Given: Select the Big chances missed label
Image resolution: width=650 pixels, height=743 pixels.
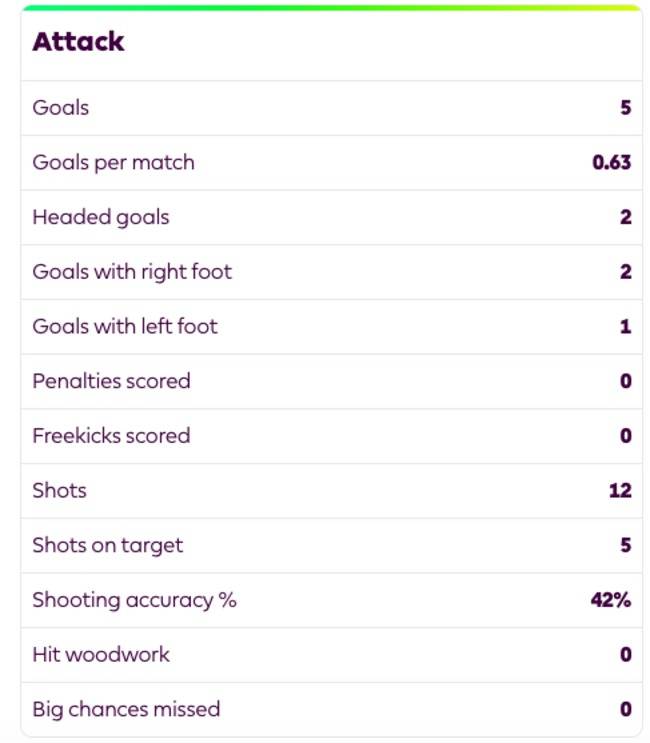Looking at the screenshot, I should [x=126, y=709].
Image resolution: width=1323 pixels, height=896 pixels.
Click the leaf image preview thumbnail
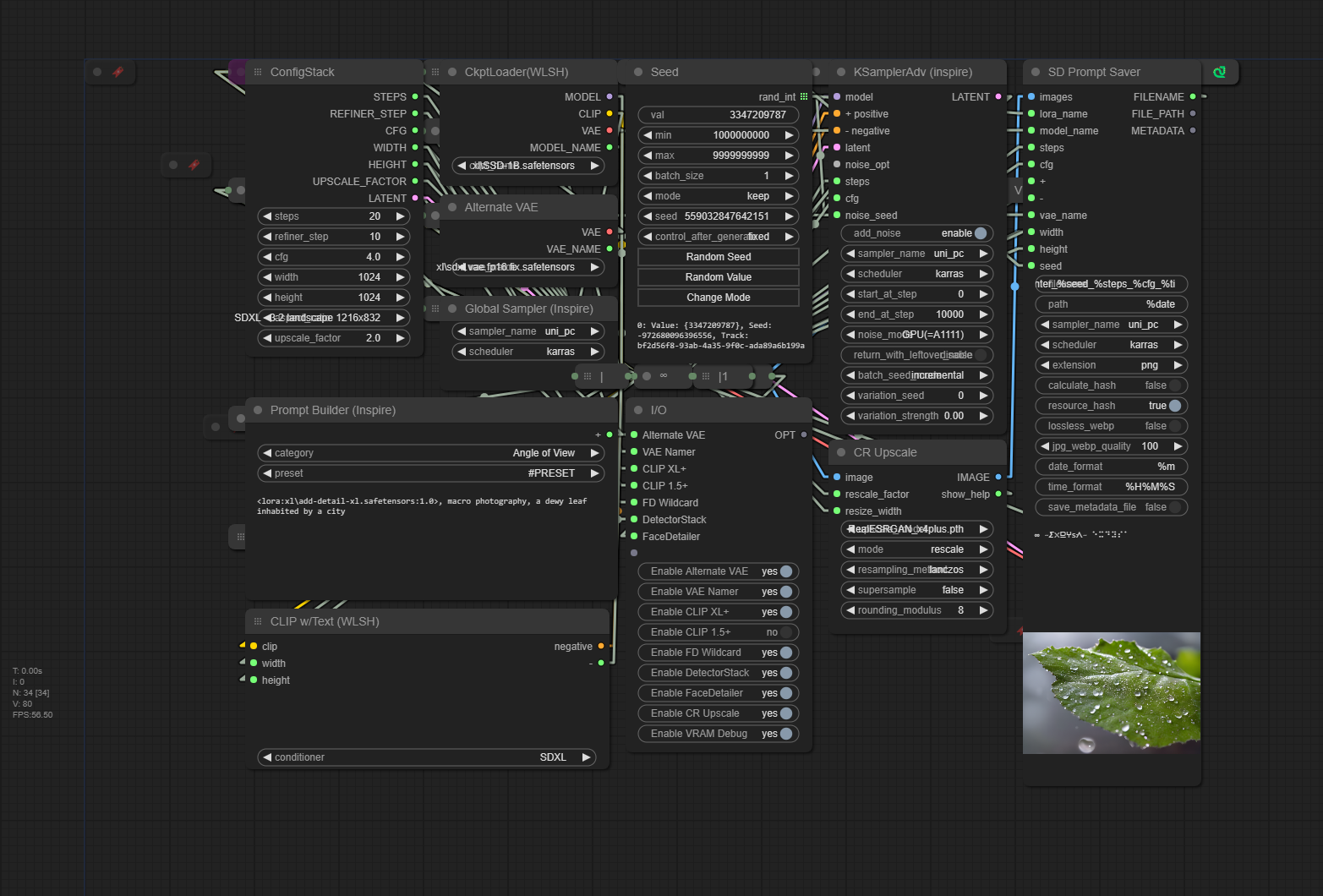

== == ==

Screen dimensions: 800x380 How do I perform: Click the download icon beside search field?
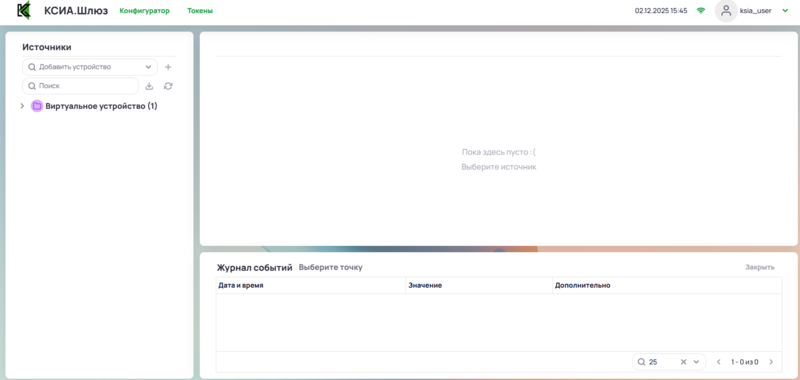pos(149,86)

== == ==

_Work instructions_
Write out the records again, starting at the line that contains "Screen dimensions: 800x380" and ending at the line that contains "pos(149,86)", requests included. Multiply every coordinate in the answers by 0.9 and round to whole numbers, halves up, and leave the pictures out.

_Final result_
Screen dimensions: 800x380 How do I perform: Click the download icon beside search field?
pos(134,77)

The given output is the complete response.